Pyrantel pamoate is a pyrimidine-derivative anthelmintic agent.

Uses

Nematode (Roundworm) Infections

Ascariasis and Enterobiasis Pyrantel pamoate is used for the treatment of ascariasis (roundworm infection) caused by Ascaris lumbricoides and enterobiasis (pinworm infection) caused by Enterobius vermicularis. The drug may be used for self-medication of enterobiasis. Pyrantel pamoate has produced cure rates of 85-100% in patients with ascariasis and 90-100% in patients with enterobiasis. Pyrantel pamoate, like albendazole or mebendazole, is considered a drug of choice for ascariasis and enterobiasis. However, pyrantel pamoate has been reported to produce more adverse effects than mebendazole.The efficacy of pyrantel pamoate in the treatment of helminthic infections may vary as a function of GI transit time and the degree of infection. Cure rates may be lower than average in patients who have massive infections and/or hypermotility of the GI tract.

Hookworm Infections

Pyrantel pamoate has been used for the treatment of intestinal hookworm infections caused by Ancylostoma duodenale or Necator americanus, reportedly producing cure rates of 92-96% and 48-93%, respectively, and, like albendazole or mebendazole, is currently considered a drug of choice for these infections. 102, 105 Pyrantel pamoate, like albendazole or mebendazole, is considered a drug of choice for the treatment of eosinophilic enterocolitis caused by Ancylostoma caninum (dog hookworm).

Other Nematode Infections

Pyrantel pamoate has been used with variable results for the treatment of trichostrongyliasis, and is currently considered the drug of choice for the treatment of this infection.
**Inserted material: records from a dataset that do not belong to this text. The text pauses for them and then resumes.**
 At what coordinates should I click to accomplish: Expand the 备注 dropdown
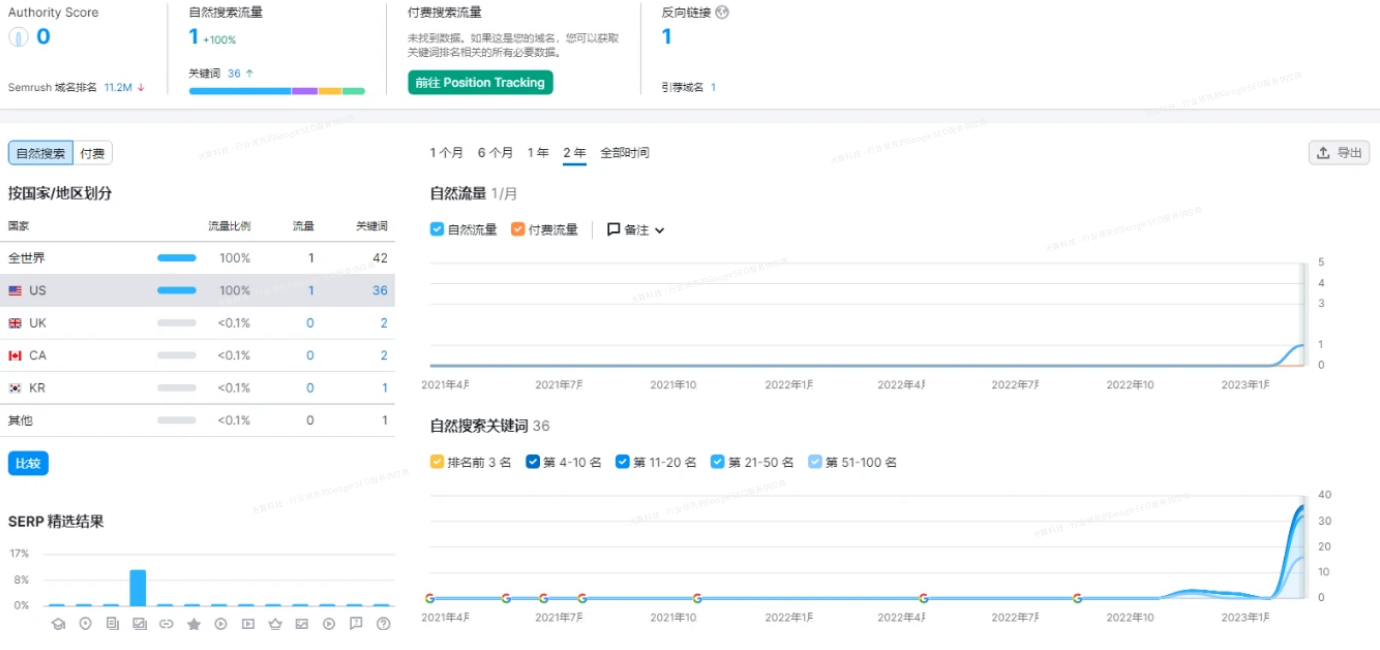point(633,229)
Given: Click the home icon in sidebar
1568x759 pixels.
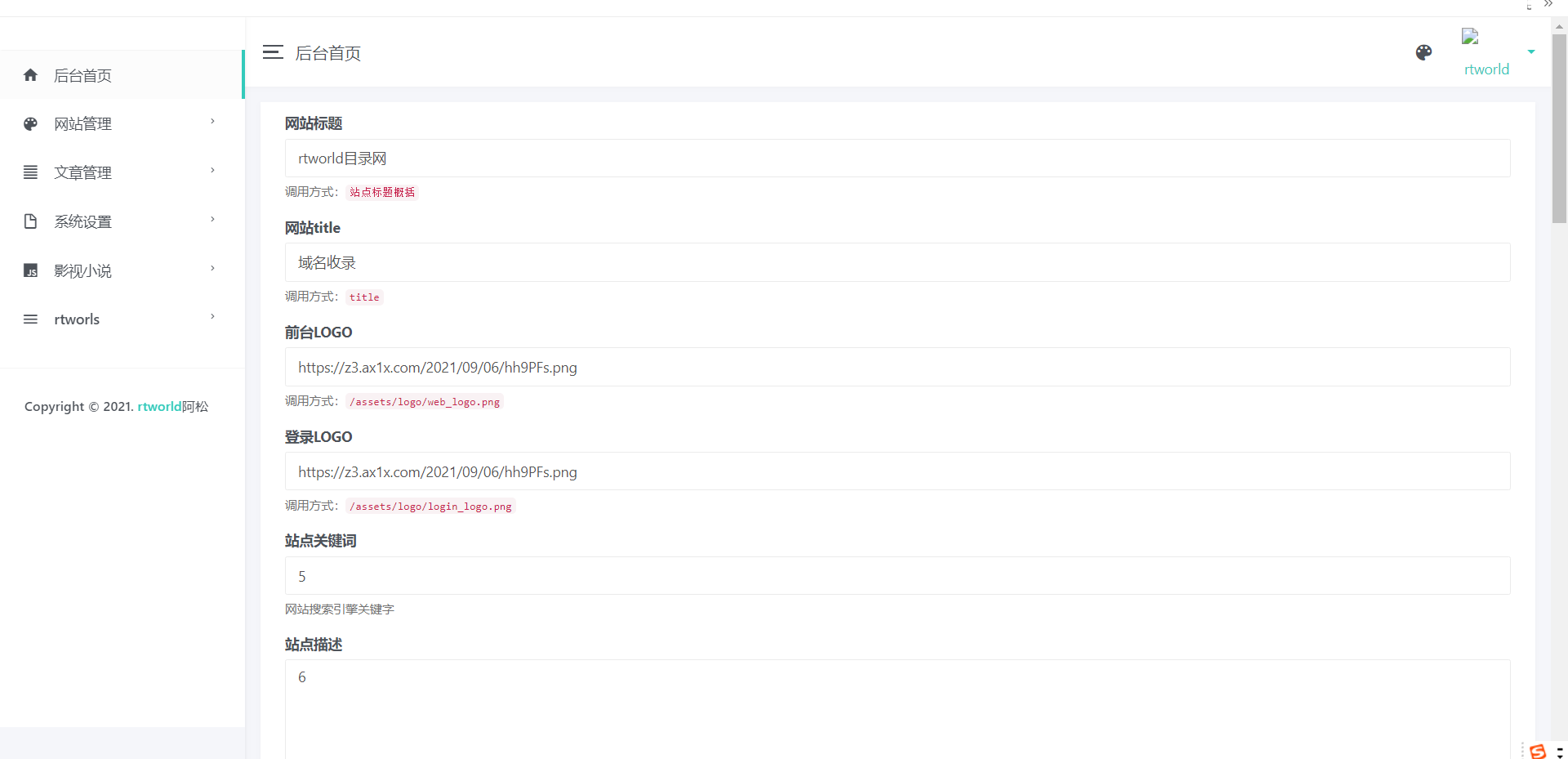Looking at the screenshot, I should [x=30, y=75].
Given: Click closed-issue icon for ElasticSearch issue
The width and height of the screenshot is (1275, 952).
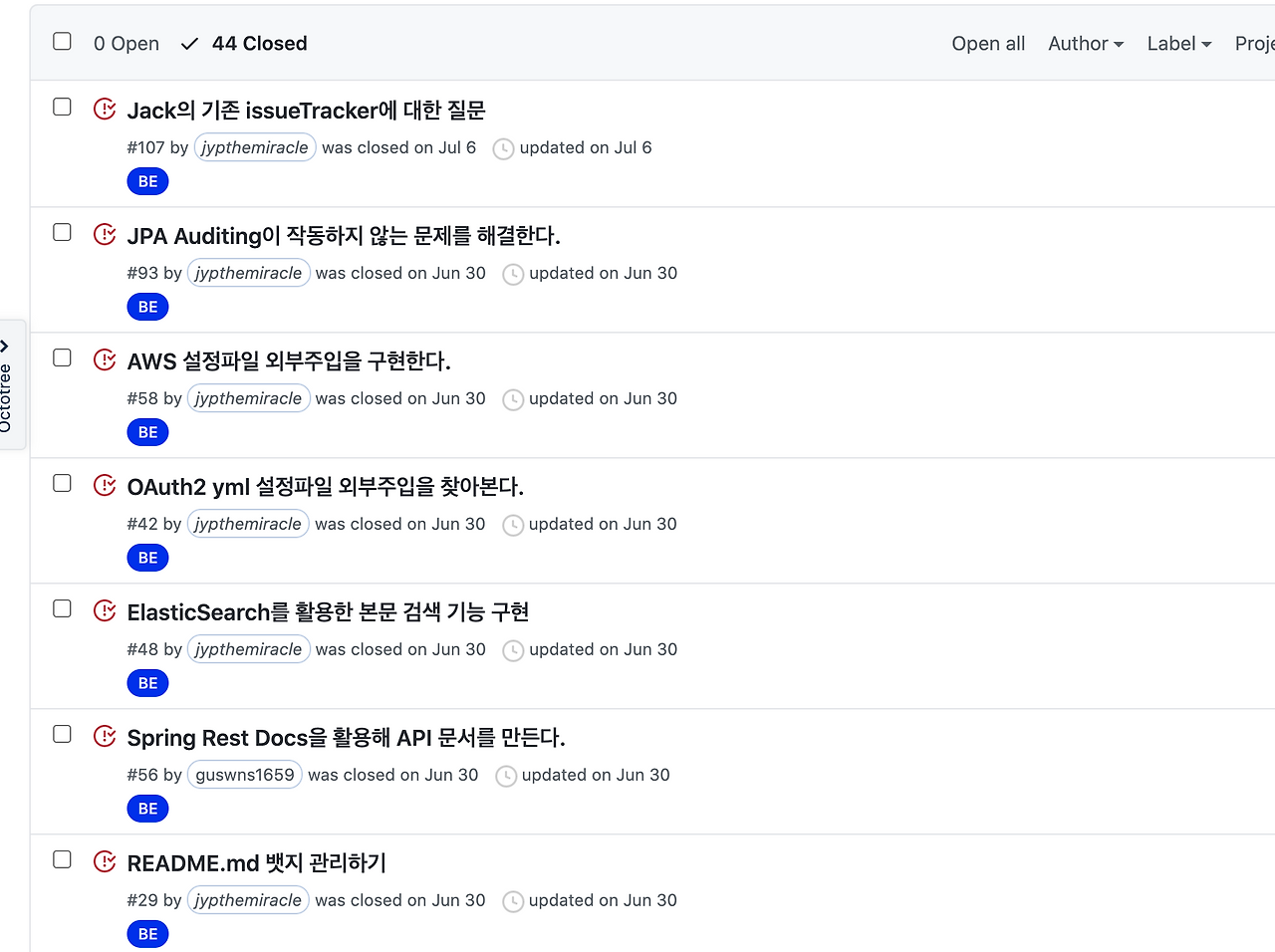Looking at the screenshot, I should 105,610.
Some clinicians state that pyrantel pamoate or albendazole may be effective for the treatment of oesophagostomiasis caused by Oesophagostomum bifurcum.

Moniliformis

Pyrantel pamoate is considered the drug of choice for the treatment of infections caused by Moniliformis moniliformis (thorny-headed worm).

Diarrhea

Dosage and Administration

Administration

Pyrantel pamoate is administered orally. The drug may be mixed with milk or fruit juice. Special diet, fasting, or purgation prior to administration of pyrantel pamoate is not necessary. Patients should be advised of hygienic precautions needed to minimize reinfection. Patients undertaking self-medication of enterobiasis also should be provided information supplied by the manufacturer that describes dosage information of praziquantel, hygienic precautions needed to minimize reinfection, symptoms of pinworm infections, the worm’s life cycle, and how to locate and identify the worm; the presence of pinworms should be confirmed visually before initiating self-medication.

Dosage

Dosage of pyrantel pamoate is expressed in terms of pyrantel. Dosage of the drug in mg/kg is the same for adults and children. Nematode (Roundworm) Infections For the treatment of ascariasis, enterobiasis, or trichostrongyliasis, the usual dose of pyrantel pamoate in adults and children is 11 mg (of pyrantel) per kg (maximum dose 1 g), given as a single dose; the dose should be repeated after 2 weeks in patients with enterobiasis. The usual dose should also be used for self-medication of enterobiasis in adults and children 2 years of age or older, but a repeat course of therapy should be undertaken only under the direction of a physician. For the treatment of intestinal hookworm infections caused by Ancylostoma duodenale or Necator americanus or for the treatment of eosinophilic enterocolitis caused by Ancylostoma caninum, the recommended dosage for adult and pediatric patients is 11 mg (of pyrantel) per kg (maximum dose 1 g) once daily for 3 consecutive days. A repeat stool examination (using a concentration technique) for eggs of A. duodenale or N. americanus should be performed 2 weeks after treatment and the regimen should be repeated if results are positive. Moniliformis For the treatment of moniliformis, the usual dosage in adults and children is 11 mg (of pyrantel) per kg given once; this dosage should be repeated twice at 2-week intervals.

Cautions

Adverse Effects

Adverse effects of pyrantel pamoate are usually mild, infrequent, and transient, disappearing when the drug is discontinued. The most common adverse effects are GI disturbances, including nausea, vomiting, tenesmus, anorexia, diarrhea, abdominal cramps, and gastralgia. Adverse GI effects may be related to expulsion of the helminths. Other less frequent adverse effects of pyrantel include headache, dizziness, drowsiness, insomnia, rash, fever, and weakness. Minimal, transient increases in serum concentrations of AST (SGOT) have been reported in a small number of patients receiving the drug. Although ototoxicity, optic neuritis, and hallucinations with confusion and paresthesia have been reported rarely, evidence of a causal relationship to the drug is lacking.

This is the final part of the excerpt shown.